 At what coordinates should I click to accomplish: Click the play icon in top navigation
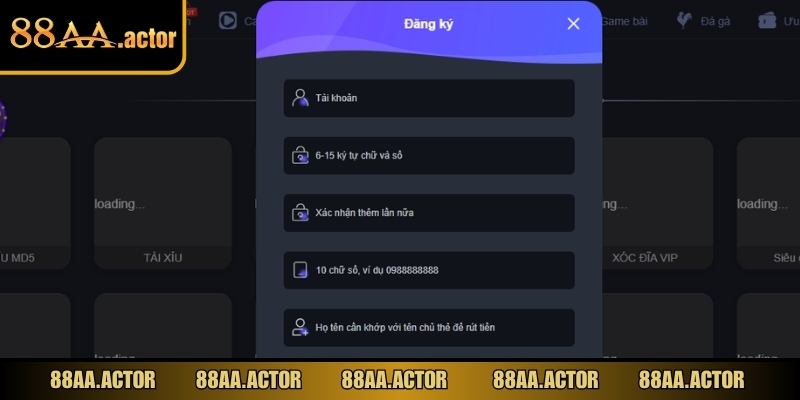pyautogui.click(x=228, y=20)
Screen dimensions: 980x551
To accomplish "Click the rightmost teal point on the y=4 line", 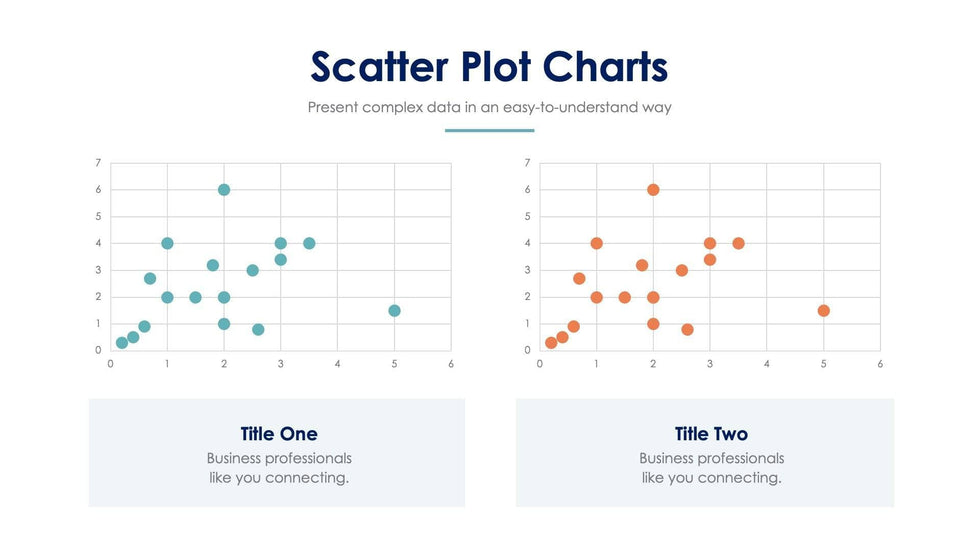I will tap(309, 243).
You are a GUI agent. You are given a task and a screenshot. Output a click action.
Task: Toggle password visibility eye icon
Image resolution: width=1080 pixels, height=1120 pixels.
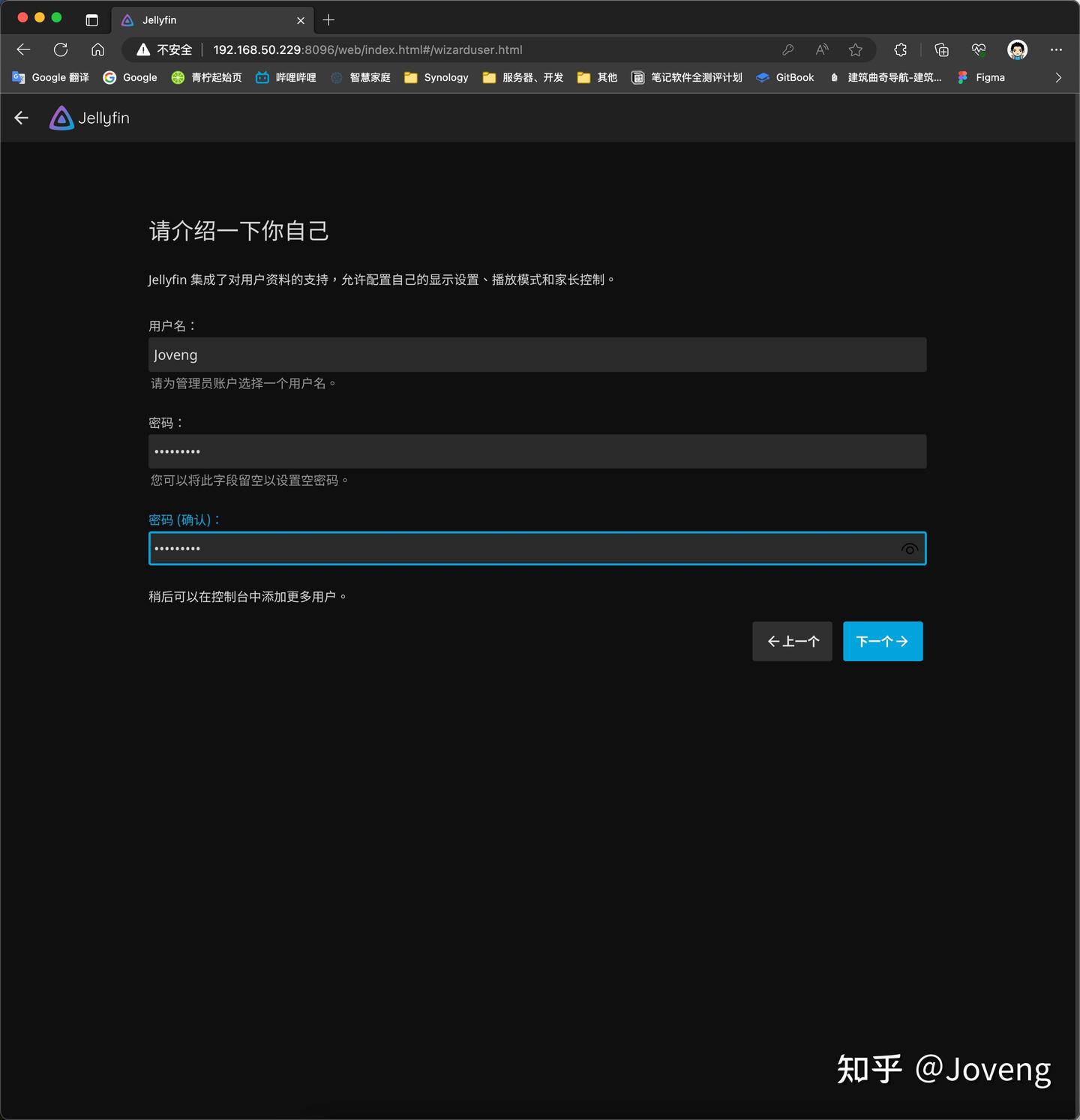(909, 549)
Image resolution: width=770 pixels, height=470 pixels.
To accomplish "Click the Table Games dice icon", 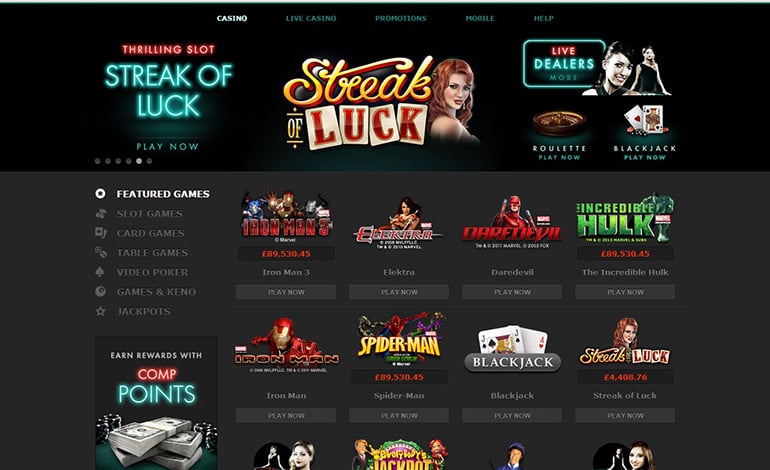I will [100, 252].
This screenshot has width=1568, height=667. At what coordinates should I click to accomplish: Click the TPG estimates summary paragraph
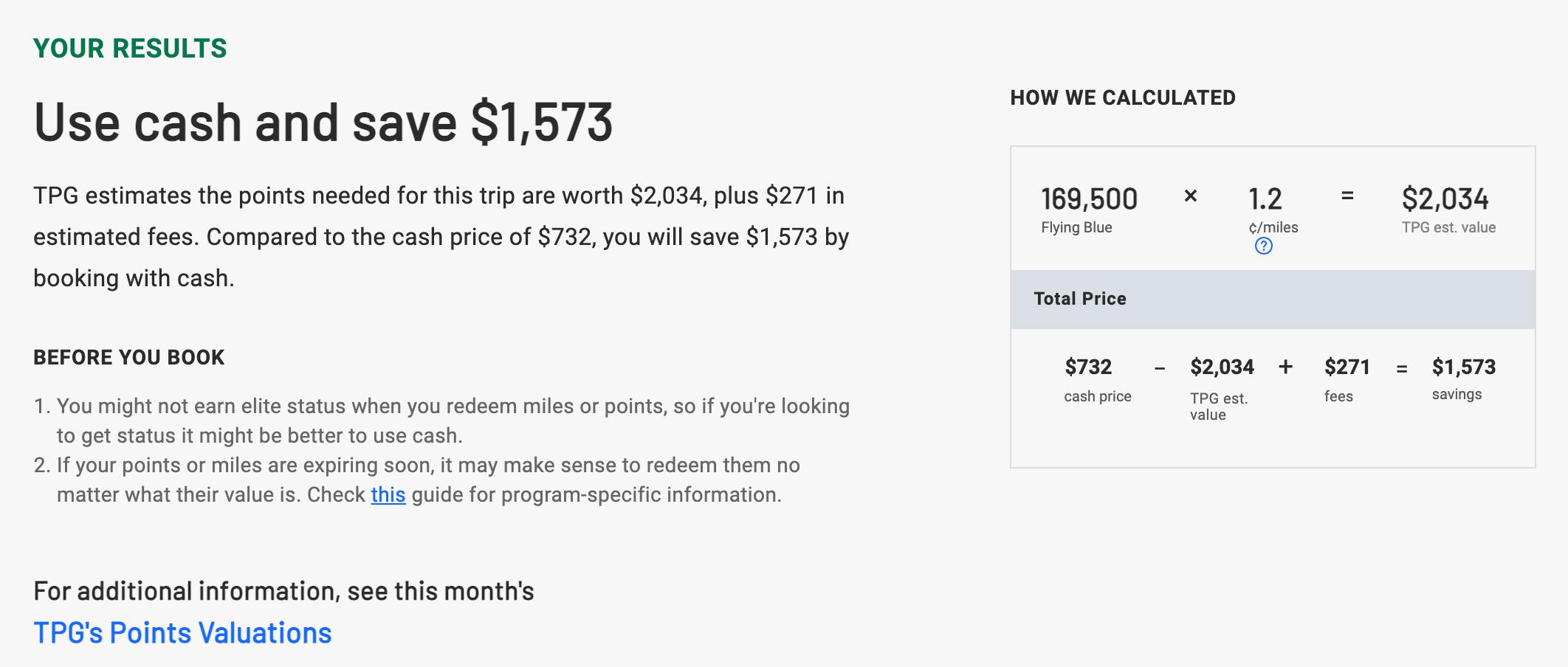click(441, 237)
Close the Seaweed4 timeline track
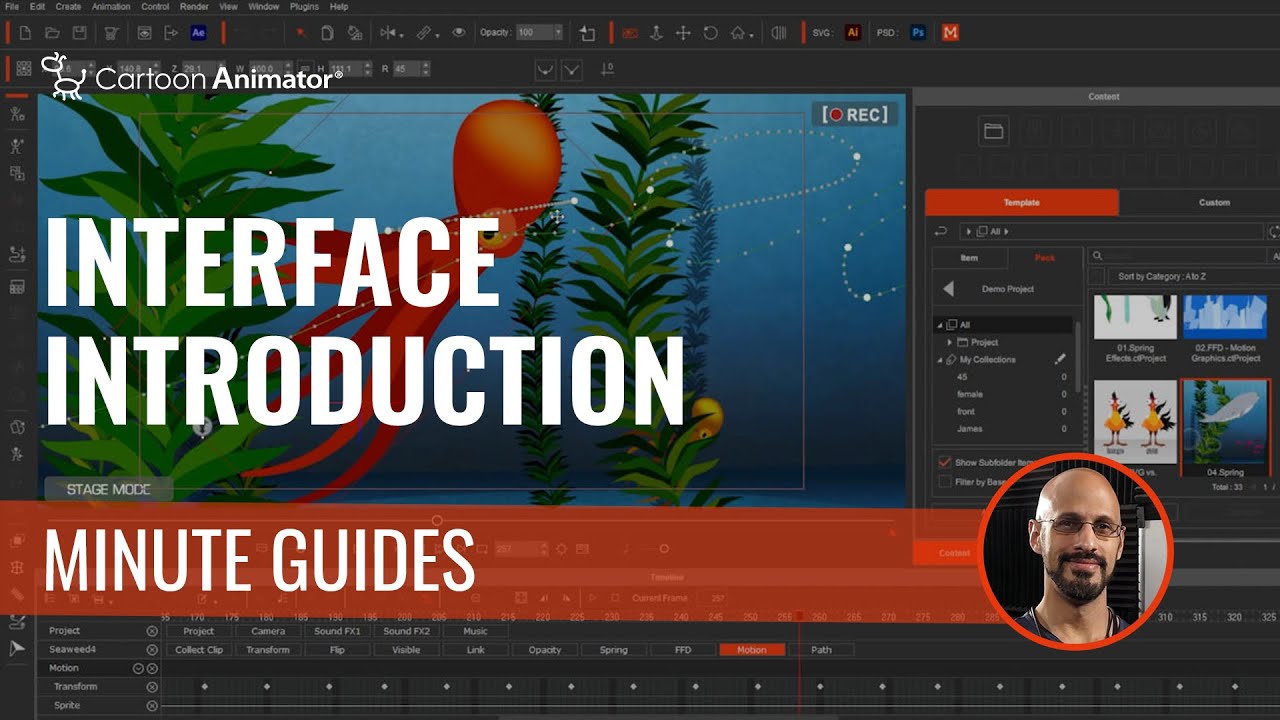The height and width of the screenshot is (720, 1280). point(152,650)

⁂

What the exercise asks: Only the lines from the one containing "This screenshot has" through the end of the listing should be output, word for word and inclusive; keep pictures out.

Solution:
This screenshot has width=1568, height=667. At what coordinates should I click to accomplish: Click the TPG estimates summary paragraph
click(441, 237)
Close the Seaweed4 timeline track
The height and width of the screenshot is (720, 1280). point(152,650)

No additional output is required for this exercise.